La cuisine Trois étoiles solidaires, ce sont 130 kilos par jour de viande sauvés de la poubelle

200 000 repas en deux ans… le pari de la cuisine Trois étoiles solidaires est largement relevé. « Son utilité est reconnue de tous, bénéficiaires, bénévoles et institutions. On compte actuellement 36 tonnes de viandes sauvées », autrement dit qui ne sont pas passées à la poubelle.

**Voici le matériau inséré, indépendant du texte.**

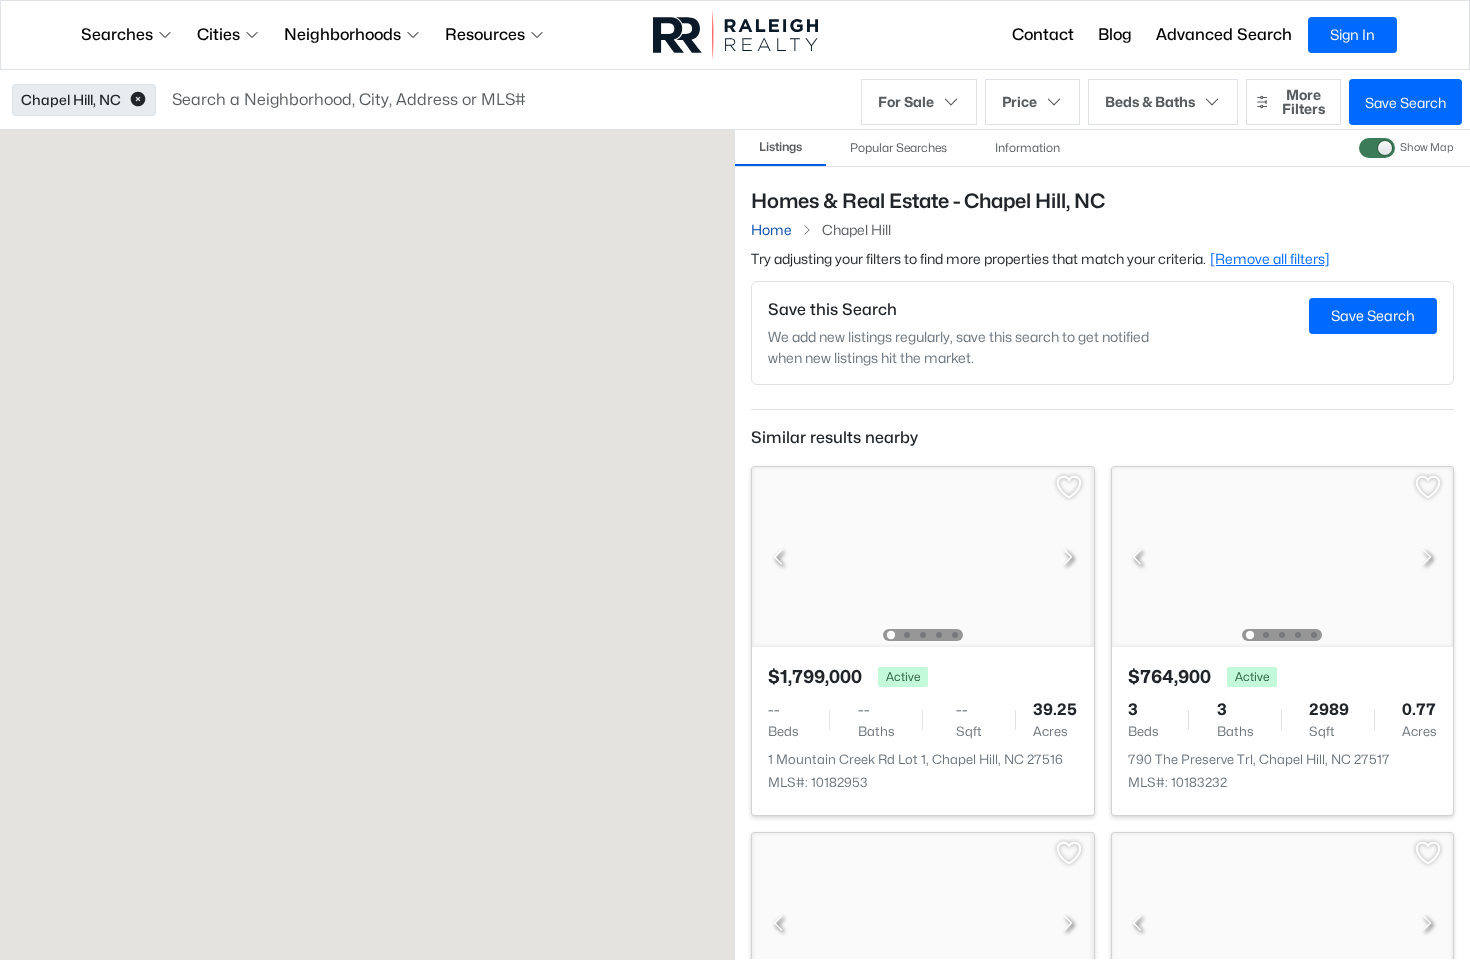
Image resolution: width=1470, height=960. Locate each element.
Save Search (1405, 102)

Ce deuxième anniversaire (début novembre) est donc une fierté pour la BAI. Le concept a même fait un émule avec une ouverture en Vendée. Du lundi au jeudi, dans la cuisine du collège Marc-Sangnier de Seyssins, le chef (un des cinq salariés que compte la BAI), les 35 bénévoles et les élèves des écoles hôtelières (Hôtel Lesdiguières, Enilv, Greta et bientôt Les Portes du Vercors de Voreppe) confectionnent entre 17 et 20 recettes à base de produits frais ramassés le matin même dans les grandes surfaces par d’autres bénévoles. Des recettes qui, évidemment, ne sachant pas ce qui arrivera, sont improvisées par le chef, au moment même de la réception de la marchandise. Cela représente 130 kilos de viande par jour… qui auraient dû finir à la décharge. Au lieu d’être jetée, cette viande est préparée, agrémentée de légumes verts – « toujours dans l’optique de la santé publique » – pour faire un vrai repas, tout prêt, pour les bénéficiaires.

Insatiable, Christian Chédru pousse un peu plus loin le rejet de la consommation poubelle : « Nous allons changer les barquettes dans lesquelles nous emballons les repas, pour de nouvelles composées de moins de cellulose. C’est plus développement durable. »

K.C.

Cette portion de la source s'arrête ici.